POR FERNANDO JIMÉNEZ BERROCAL, CRONISTA OFICIAL DE CÁCERES.
En 1941 había catorce puestos fijos de venta de helados en los lugares céntricos de la ciudad.
Antes que la luz eléctrica se convirtiese en la energía clave para la obtención de hielo, ya existían profesionales que, utilizando la nieve que llegaba a la ciudad desde las montañas de Bejar o Piornal, fabricaban refrescos como la limonada, la horchata, el agua de guindas, la aurora (leche de almendras y agua de canela) o la mantecada y helados de diferentes sabores para combatir los calurosos días del verano cacereño. Los pozos de la nieve tenían la función de conservar y suministrar hielo para diferentes usos, que abarcaban desde la alimentación hasta la medicina o la fabricación de helados.
El 18 de abril de 1844 los vecinos de Badajoz, Bartolomé Miranda y Juan Campos, dueños de un «crecido depósito de nieve», se dirigen al ayuntamiento para solicitar la apertura en Cáceres de un puesto de helados con precios económicos, para que todos los ciudadanos pudiesen saborearlos durante el verano, que estaba a punto de traer a la vieja villa una de sus señas de identidad, la calor. Los helados que pretenden vender son de dos sabores, de naranja y limón al precio de 1 real el cuartillo y de horchata y leche a 1´5 reales el cuartillo.

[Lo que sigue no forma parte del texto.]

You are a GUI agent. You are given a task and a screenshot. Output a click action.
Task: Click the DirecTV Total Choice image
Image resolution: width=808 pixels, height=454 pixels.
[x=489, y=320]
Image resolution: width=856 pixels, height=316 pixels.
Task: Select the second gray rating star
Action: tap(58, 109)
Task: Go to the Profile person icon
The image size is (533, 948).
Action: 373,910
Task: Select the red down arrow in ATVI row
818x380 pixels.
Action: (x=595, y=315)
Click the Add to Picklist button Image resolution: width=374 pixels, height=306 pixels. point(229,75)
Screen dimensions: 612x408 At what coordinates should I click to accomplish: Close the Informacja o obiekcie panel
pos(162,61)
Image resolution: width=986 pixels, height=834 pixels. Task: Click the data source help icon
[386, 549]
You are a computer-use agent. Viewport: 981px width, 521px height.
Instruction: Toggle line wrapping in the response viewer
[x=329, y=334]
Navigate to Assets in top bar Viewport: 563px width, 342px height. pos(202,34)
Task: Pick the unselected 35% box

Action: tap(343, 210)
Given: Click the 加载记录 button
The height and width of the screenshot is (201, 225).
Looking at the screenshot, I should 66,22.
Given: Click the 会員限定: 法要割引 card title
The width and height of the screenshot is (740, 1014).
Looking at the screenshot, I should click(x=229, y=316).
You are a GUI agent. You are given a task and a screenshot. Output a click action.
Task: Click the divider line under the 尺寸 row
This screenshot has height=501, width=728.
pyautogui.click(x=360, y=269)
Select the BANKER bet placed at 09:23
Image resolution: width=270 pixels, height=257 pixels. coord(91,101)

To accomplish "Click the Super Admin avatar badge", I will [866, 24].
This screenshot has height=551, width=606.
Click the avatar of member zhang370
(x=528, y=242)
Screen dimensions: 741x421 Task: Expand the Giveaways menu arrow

Además se comprometen a proporcionar a los enfermos de la villa, previa prescripción médica, nieve, a razón de 1 real por cada libra.
Podemos pensar que estamos ante el primer documento que nos relaciona la venta de helados en la ciudad, aunque no es así, pues ante la solicitud de los heladeros pacenses, existe una queja de José Tejera y Juan Llovió que no ven con buenos ojos la oferta que los vecinos de Badajoz hacen al ayuntamiento, principalmente porque el Real Decreto de 20 de enero de 1834, declaraba libres los abastos de los artículos de comer, beber y arder, por lo que la pretensión de que sólo ellos pudiesen vender helados en la villa era de dudosa legalidad. Debemos pensar que tanto los vecinos Llovio como Tejera ya llevaban tiempo dispensando helados en la ciudad, concretamente Juan Llovio que tenía una pequeña botillería en la esquina de General Ezponda con la Plaza Mayor, donde despachaba helados y horchatas desde hacía varios veranos, además de ser un experto en nieve debido a sus orígenes asturianos. Al final los heladeros locales pudieron seguir vendiendo sus productos y los vecinos refrescándose con helados de sabores diversos.
La llegada de la luz eléctrica a Cáceres a finales del siglo XIX, acabo con los pozos de nieve que desde finales de la Edad Media habían sido las auténticas fábricas de hielo de la ciudad. La innovación permitió que el hielo se pudiese fabricar “in situ”, sin dependencia de arrieros que acarreasen nieve durante los inviernos, una labor cara y penosa que se vería abocada a la desaparición dejando, como muestra de su pasado, las viejas construcciones donde se asilaban las nieves venidas de lejos. La modernidad amplió las posibilidades para disponer de hielo y frio durante los veranos y con ello se incrementaron los puestos de helados y refrescos. En 1941 existían 14 puestos fijos de venta de helados, principalmente en los lugares más céntricos de la ciudad, además había otros 9 vendedores ambulantes que recorrían las calles ofreciendo sus helados artesanos. De todos los heladeros de la ciudad, aparece en la menoría de mi infancia la figura del señor Eusebio Mateos, con su carro y sus gruesas gafas, cuando aparecía por los alrededores del cine de verano de San Blas al grito de «hay polo oiga».